> [Task item] Starting with the line that contains "Alex Sablan (144, 647)", reproduce each line through the end of the entries exactly as written.

> [Data]
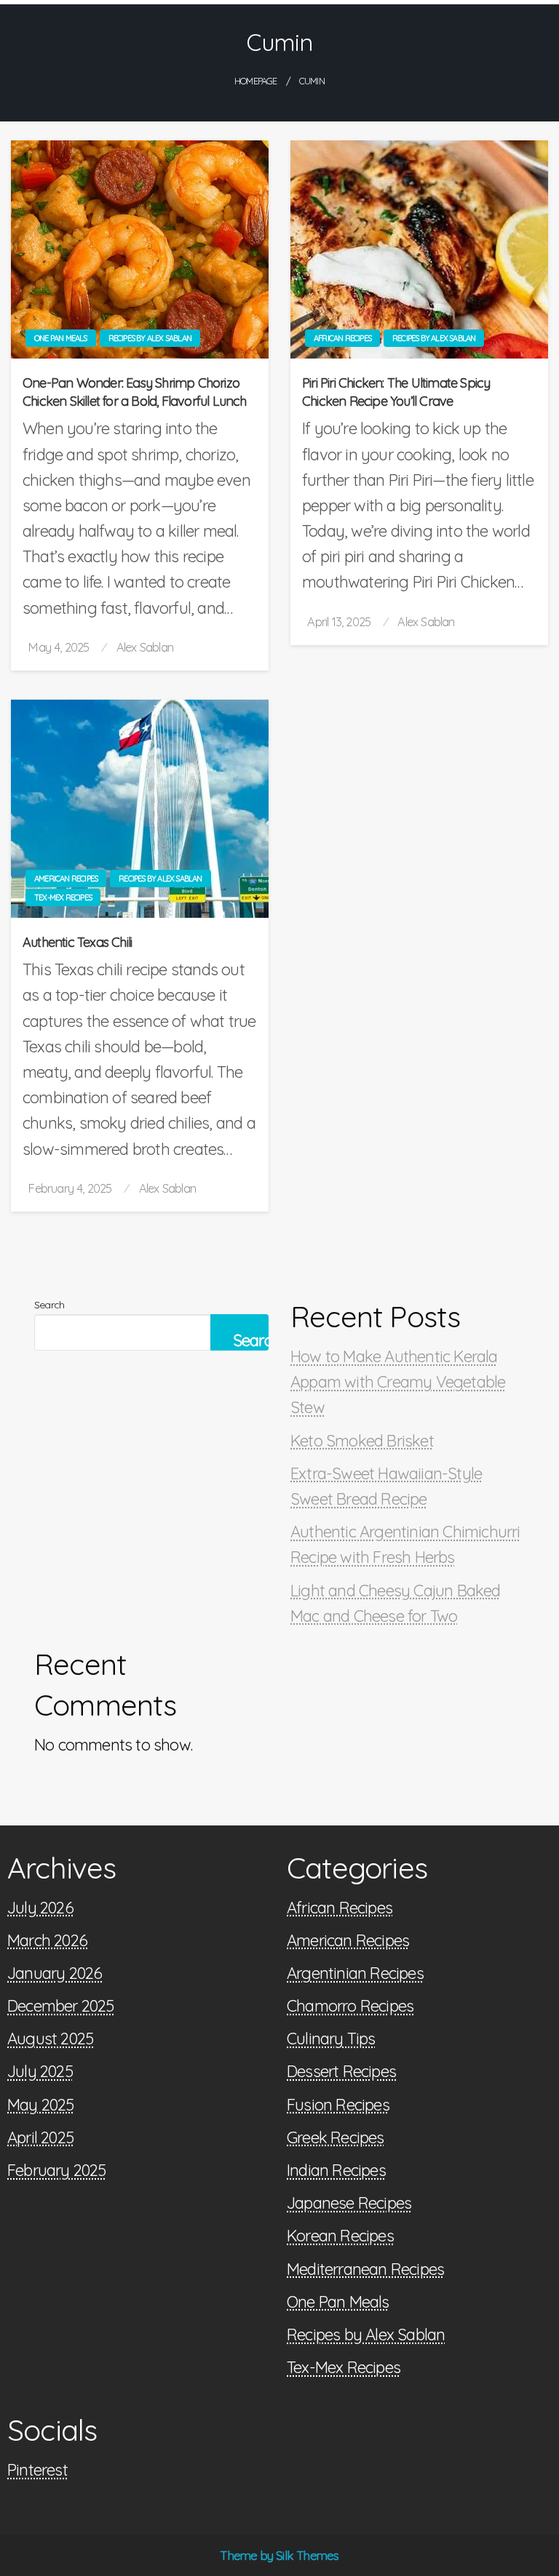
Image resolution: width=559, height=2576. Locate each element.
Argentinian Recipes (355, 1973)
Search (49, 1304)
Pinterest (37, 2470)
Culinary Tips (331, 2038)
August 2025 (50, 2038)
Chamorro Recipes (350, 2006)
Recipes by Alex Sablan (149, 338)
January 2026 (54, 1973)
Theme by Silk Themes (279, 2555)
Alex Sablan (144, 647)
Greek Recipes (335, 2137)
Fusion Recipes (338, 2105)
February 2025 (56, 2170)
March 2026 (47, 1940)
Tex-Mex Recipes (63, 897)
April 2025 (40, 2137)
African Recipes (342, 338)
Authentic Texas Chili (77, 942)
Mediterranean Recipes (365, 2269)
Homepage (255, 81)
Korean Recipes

> [Answer below]
Alex Sablan (144, 647)
Greek Recipes (335, 2137)
Fusion Recipes (338, 2105)
February 2025 (56, 2170)
March 2026 (47, 1940)
Tex-Mex Recipes (63, 897)
April 2025 (40, 2137)
African Recipes (342, 338)
Authentic Texas Chili (77, 942)
Mediterranean Recipes (365, 2269)
Homepage (255, 81)
Korean Recipes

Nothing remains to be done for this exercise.